The primary aim was to determine if a home-based walking exercise program is more effective than usual care in reducing fatigue, sleep disturbances, and depressive symptoms in older women receiving hormonal treatment for breast cancer as a feasibility study.  The secondary aim was to examine the extent to which symptoms and biomarkers of cortisol, serotonin, interleukin-6 (IL-6), and bilirubin are related and change over time.

Intervention Characteristics/Basic Study Process

Participants were recruited from breast cancer clinics and randomized to usual care or a prescribed walking exercise program. Participants were followed over a 14-week period. At an initial clinic visit, demographic data were collected and participants completed study instruments. Study instruments were again completed two weeks later via mail, 12 weeks after baseline at a clinic visit, and at 14 weeks via mail. Cortisol, serotonin, IL-6, and bilirubin were collected at the initial clinic visit and at 3 months. Blood samples were carefully handled to ensure appropriate handling for radioimmunoassay and other laboratory testing. At visit 1 and at 12 weeks, patients were asked to wear a sleep watch actigraph for 72 continuous hours. A study coordinator or investigator explained the walking exercise intervention, which was a moderate walking activity for 20 minutes, four times a week. Participants in the exercise group were shown how to use a pedometer that was provided to them but were not required to use it. Participants were given a log to record the duration and frequency of walking activity.

Sample Characteristics

  • Twenty participants (100% female) were included; data analysis was completed on 18 participants.
  • Mean age was 65 years (range 56–78). 
  • All participants had breast cancer and were being treated with hormonal therapy with tamoxifen, anastrozole, or letrozole.
  • Of the participants, 65% were married, 55% were retired, 90% were Caucasian, and 40% had education at the college level or higher.

Participants were included if they

  • Were postmenopausal status
  • Reported fatigue
  • Had a Karnofsky score of 80 or greater.

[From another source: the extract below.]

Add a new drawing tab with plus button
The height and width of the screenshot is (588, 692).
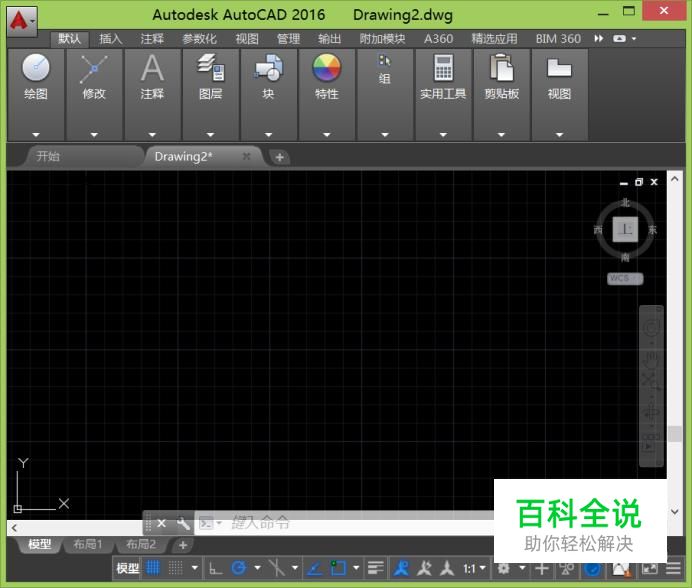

Individuals were excluded if they had a history of neurologic deficits or mental illness in the past year or had neuromuscular deficits that would contraindicate use of a walking program.

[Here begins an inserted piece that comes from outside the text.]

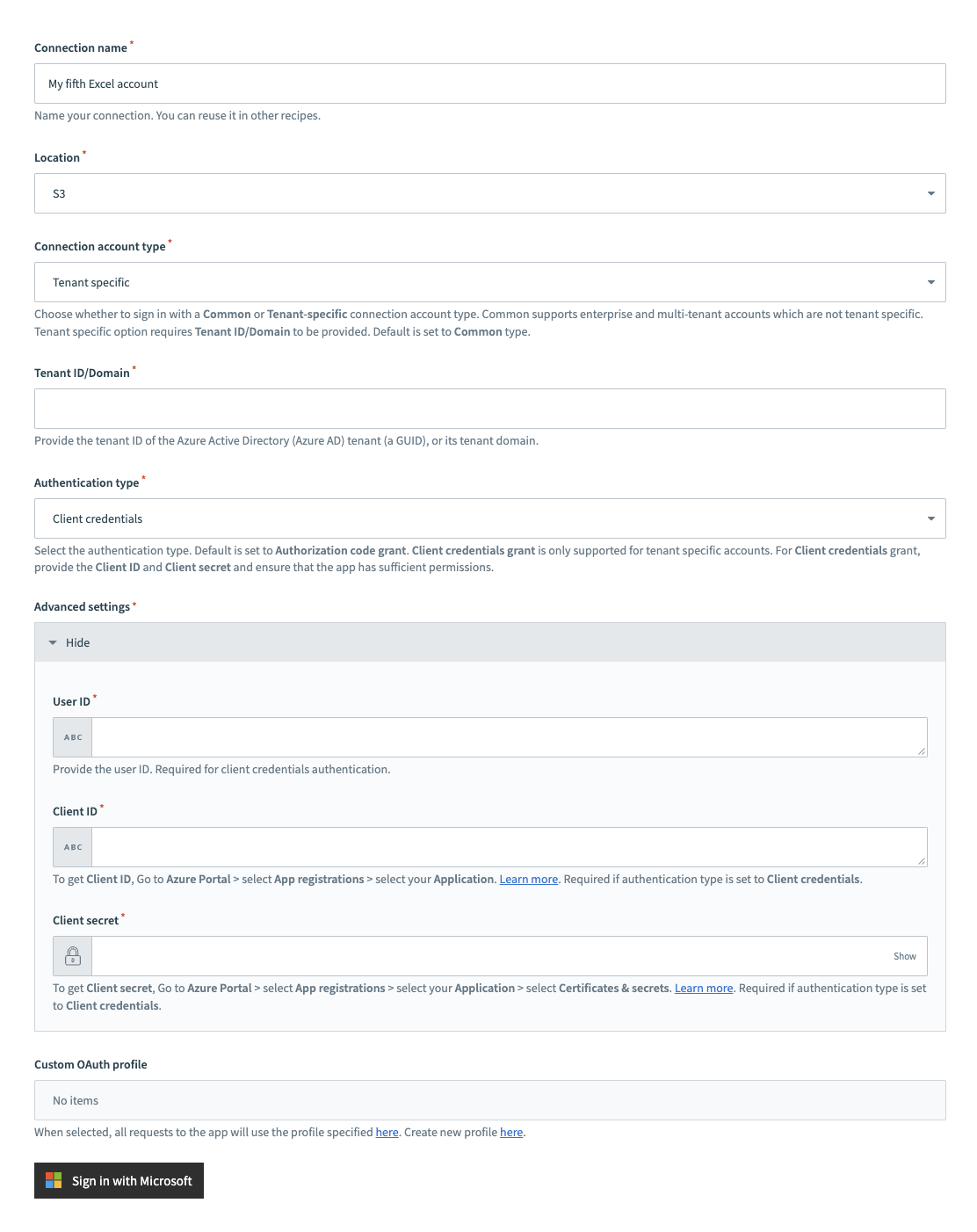Open the Connection account type dropdown
Screen dimensions: 977x1232
tap(489, 281)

  • Setting Type1:  Single site
  • Setting Type 2:  Home
  • Comprehensive cancer center in southeastern United States

Study Design

This was a longitudinal, repeated measures, randomized, clinical trial.

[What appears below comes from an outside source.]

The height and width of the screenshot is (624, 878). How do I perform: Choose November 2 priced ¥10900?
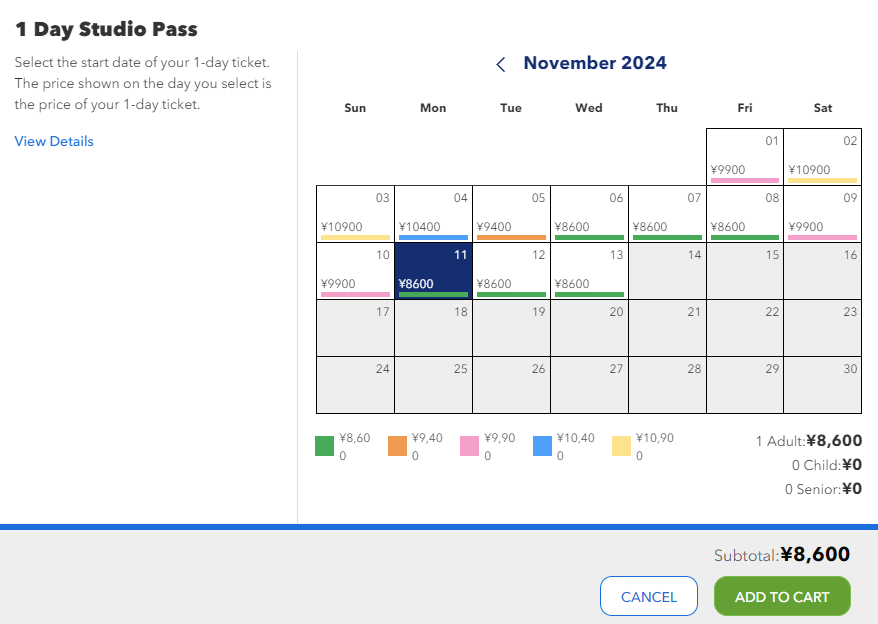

Measurement Instruments/Methods

  • Revised Piper Fatigue Scale (PFS)
  • Pittsburgh Sleep Quality Index (PSQI)
  • Center for Epidemiological Studies – Depression Scale (CES-D)
  • Sleep actigraphy measurements


Levels of fatigue over time and between groups were not significantly different. PSQI scores decreased significantly over time in the exercise group (p = 0.007) and did not change in the usual care controls. Actigraphy analysis after 12 weeks showed a shorter wake time (p = 0.02), sleep time (p = 0.05), and less movement during sleep (p = 0.002) in the exercise group. There was no difference between groups in sleep efficiency, the ratio of total sleep time while in bed. There were no differences in cortisol levels over time or between groups. ANOVA showed a significant difference between groups and across time in serotonin levels, with an intervention effect of exercise (p = 0.009). Serotonin levels were correlated with actual wake time, but correlations were not statistically significant. There were no significant differences in IL-6 or bilirubin between groups or over time. Bilirubin levels in both groups were at or above the upper limit of normal range. Correlation analysis for cortisol, IL-6, and bilirubin were not reported. There were no differences between groups or over time in depressive symptoms. Actual patient adherence to prescribed exercise was not reported. Authors reported that the walking exercise intervention was accepted in this population.


Home-based walking intervention appears to be feasible and acceptable to older women receiving hormonal therapy for breast cancer. The decline in PSQI scores in the exercise group suggests that this type of intervention may be helpful in improving sleep quality in this population. Effects of the exercise intervention on biomarkers are unclear. There was no observed effect of the exercise intervention on fatigue.


  • The study had a small sample size, with less than 30 participants.
  • There was no intention-to-treat analysis.
  • Although significance values were reported, there were no other statistical results provided for significant findings that enabled evaluation of the strength of relationships.
  • Actual adherence to the exercise program was not reported, so the actual use of exercise as prescribed cannot be determined.
  • It is also unknown whether the control group performed any exercise on their own.
  • Although patient self-report of exercise is a limitation itself, results of patient self-reports were not provided or discussed.
  • The study design lacked an appropriate attentional control group.

Nursing Implications

A walking exercise program may be helpful to patients receiving hormonal treatment for breast cancer, but actual effects on fatigue, sleep, and depressive symptoms are unclear.